_Items from a data source_:
■ ■ ■

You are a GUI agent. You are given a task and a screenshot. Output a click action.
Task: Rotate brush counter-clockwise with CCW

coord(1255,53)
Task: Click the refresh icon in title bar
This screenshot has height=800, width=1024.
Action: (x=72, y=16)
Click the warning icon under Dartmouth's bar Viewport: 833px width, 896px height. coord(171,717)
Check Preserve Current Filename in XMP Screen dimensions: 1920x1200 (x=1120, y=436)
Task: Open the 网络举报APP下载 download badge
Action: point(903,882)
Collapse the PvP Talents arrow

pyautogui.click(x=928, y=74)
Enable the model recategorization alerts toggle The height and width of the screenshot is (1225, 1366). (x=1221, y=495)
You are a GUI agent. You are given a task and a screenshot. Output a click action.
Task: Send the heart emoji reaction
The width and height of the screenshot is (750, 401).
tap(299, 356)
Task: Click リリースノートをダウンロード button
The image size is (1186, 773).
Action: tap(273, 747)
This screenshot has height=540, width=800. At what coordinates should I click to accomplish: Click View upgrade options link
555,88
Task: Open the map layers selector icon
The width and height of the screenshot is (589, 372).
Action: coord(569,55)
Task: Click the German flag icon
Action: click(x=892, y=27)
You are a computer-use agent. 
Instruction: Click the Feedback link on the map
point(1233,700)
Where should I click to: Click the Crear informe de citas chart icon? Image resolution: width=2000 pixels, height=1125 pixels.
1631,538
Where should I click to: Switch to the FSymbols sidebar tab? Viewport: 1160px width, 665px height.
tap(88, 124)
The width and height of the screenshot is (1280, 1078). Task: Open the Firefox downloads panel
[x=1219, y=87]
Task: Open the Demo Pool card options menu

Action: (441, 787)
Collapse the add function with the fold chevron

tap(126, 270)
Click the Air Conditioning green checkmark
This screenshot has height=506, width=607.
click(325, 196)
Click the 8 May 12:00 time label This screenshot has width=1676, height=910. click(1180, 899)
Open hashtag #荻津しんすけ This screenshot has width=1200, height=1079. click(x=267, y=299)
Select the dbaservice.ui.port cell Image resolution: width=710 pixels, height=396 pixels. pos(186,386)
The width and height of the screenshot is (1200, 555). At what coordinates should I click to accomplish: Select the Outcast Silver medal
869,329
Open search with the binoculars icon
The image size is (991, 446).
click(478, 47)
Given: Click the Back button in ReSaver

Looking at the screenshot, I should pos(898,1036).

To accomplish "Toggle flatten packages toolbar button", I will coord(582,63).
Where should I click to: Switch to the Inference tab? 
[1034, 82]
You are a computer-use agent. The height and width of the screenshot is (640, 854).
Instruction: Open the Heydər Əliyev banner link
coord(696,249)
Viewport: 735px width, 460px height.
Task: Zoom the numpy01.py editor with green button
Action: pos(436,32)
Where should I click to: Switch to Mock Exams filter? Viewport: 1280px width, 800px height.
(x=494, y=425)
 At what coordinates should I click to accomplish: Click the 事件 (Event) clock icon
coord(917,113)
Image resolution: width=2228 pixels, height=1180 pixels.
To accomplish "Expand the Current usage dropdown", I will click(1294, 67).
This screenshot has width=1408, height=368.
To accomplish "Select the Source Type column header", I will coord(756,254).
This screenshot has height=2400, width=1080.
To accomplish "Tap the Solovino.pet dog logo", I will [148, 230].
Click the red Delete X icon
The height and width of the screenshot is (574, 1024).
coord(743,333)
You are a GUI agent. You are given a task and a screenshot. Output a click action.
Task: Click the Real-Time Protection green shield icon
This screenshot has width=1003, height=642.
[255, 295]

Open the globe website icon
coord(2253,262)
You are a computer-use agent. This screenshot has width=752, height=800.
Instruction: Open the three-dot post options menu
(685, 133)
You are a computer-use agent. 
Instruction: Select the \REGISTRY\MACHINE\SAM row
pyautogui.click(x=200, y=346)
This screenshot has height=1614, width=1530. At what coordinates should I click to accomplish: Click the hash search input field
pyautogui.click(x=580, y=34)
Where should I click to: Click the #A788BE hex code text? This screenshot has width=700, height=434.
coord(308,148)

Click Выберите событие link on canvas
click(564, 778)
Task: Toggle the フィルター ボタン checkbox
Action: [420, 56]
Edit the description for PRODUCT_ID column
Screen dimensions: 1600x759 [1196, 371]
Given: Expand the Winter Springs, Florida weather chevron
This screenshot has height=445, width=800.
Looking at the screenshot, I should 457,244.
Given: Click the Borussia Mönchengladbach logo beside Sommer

■ ■ ■

_Goal of the exercise_: Copy out every one of the rows above, character for character.

_Exercise result_:
You are a GUI agent. You are given a task and a screenshot. Output a click action.
Task: Rotate brush counter-clockwise with CCW

coord(1255,53)
Task: Click the refresh icon in title bar
This screenshot has height=800, width=1024.
Action: (x=72, y=16)
Click the warning icon under Dartmouth's bar Viewport: 833px width, 896px height. coord(171,717)
Check Preserve Current Filename in XMP Screen dimensions: 1920x1200 (x=1120, y=436)
Task: Open the 网络举报APP下载 download badge
Action: point(903,882)
Collapse the PvP Talents arrow

pyautogui.click(x=928, y=74)
Enable the model recategorization alerts toggle The height and width of the screenshot is (1225, 1366). (x=1221, y=495)
You are a GUI agent. You are given a task and a screenshot. Output a click action.
Task: Send the heart emoji reaction
The width and height of the screenshot is (750, 401).
tap(299, 356)
Task: Click リリースノートをダウンロード button
The image size is (1186, 773).
Action: tap(273, 747)
This screenshot has height=540, width=800. At what coordinates should I click to accomplish: Click View upgrade options link
555,88
Task: Open the map layers selector icon
The width and height of the screenshot is (589, 372).
Action: coord(569,55)
Task: Click the German flag icon
Action: click(x=892, y=27)
You are a computer-use agent. 
Instruction: Click the Feedback link on the map
point(1233,700)
Where should I click to: Click the Crear informe de citas chart icon? Image resolution: width=2000 pixels, height=1125 pixels.
1631,538
Where should I click to: Switch to the FSymbols sidebar tab? Viewport: 1160px width, 665px height.
tap(88, 124)
The width and height of the screenshot is (1280, 1078). Task: Open the Firefox downloads panel
[x=1219, y=87]
Task: Open the Demo Pool card options menu

Action: (441, 787)
Collapse the add function with the fold chevron

tap(126, 270)
Click the Air Conditioning green checkmark
This screenshot has height=506, width=607.
click(325, 196)
Click the 8 May 12:00 time label This screenshot has width=1676, height=910. click(1180, 899)
Open hashtag #荻津しんすけ This screenshot has width=1200, height=1079. click(x=267, y=299)
Select the dbaservice.ui.port cell Image resolution: width=710 pixels, height=396 pixels. pos(186,386)
The width and height of the screenshot is (1200, 555). At what coordinates should I click to accomplish: Select the Outcast Silver medal
869,329
Open search with the binoculars icon
The image size is (991, 446).
click(478, 47)
Given: Click the Back button in ReSaver

Looking at the screenshot, I should pos(898,1036).

To accomplish "Toggle flatten packages toolbar button", I will coord(582,63).
Where should I click to: Switch to the Inference tab? 
[1034, 82]
You are a computer-use agent. The height and width of the screenshot is (640, 854).
Instruction: Open the Heydər Əliyev banner link
coord(696,249)
Viewport: 735px width, 460px height.
Task: Zoom the numpy01.py editor with green button
Action: pos(436,32)
Where should I click to: Switch to Mock Exams filter? Viewport: 1280px width, 800px height.
(x=494, y=425)
 At what coordinates should I click to accomplish: Click the 事件 (Event) clock icon
coord(917,113)
Image resolution: width=2228 pixels, height=1180 pixels.
To accomplish "Expand the Current usage dropdown", I will click(1294, 67).
This screenshot has width=1408, height=368.
To accomplish "Select the Source Type column header", I will coord(756,254).
This screenshot has height=2400, width=1080.
To accomplish "Tap the Solovino.pet dog logo", I will [148, 230].
Click the red Delete X icon
The height and width of the screenshot is (574, 1024).
coord(743,333)
You are a GUI agent. You are given a task and a screenshot. Output a click action.
Task: Click the Real-Time Protection green shield icon
This screenshot has width=1003, height=642.
[255, 295]

Open the globe website icon
coord(2253,262)
You are a computer-use agent. This screenshot has width=752, height=800.
Instruction: Open the three-dot post options menu
(685, 133)
You are a computer-use agent. 
Instruction: Select the \REGISTRY\MACHINE\SAM row
pyautogui.click(x=200, y=346)
This screenshot has height=1614, width=1530. At what coordinates should I click to accomplish: Click the hash search input field
pyautogui.click(x=580, y=34)
Where should I click to: Click the #A788BE hex code text? This screenshot has width=700, height=434.
coord(308,148)

Click Выберите событие link on canvas
click(564, 778)
Task: Toggle the フィルター ボタン checkbox
Action: [420, 56]
Edit the description for PRODUCT_ID column
Screen dimensions: 1600x759 [1196, 371]
Given: Expand the Winter Springs, Florida weather chevron
This screenshot has height=445, width=800.
Looking at the screenshot, I should 457,244.
Given: Click the Borussia Mönchengladbach logo beside Sommer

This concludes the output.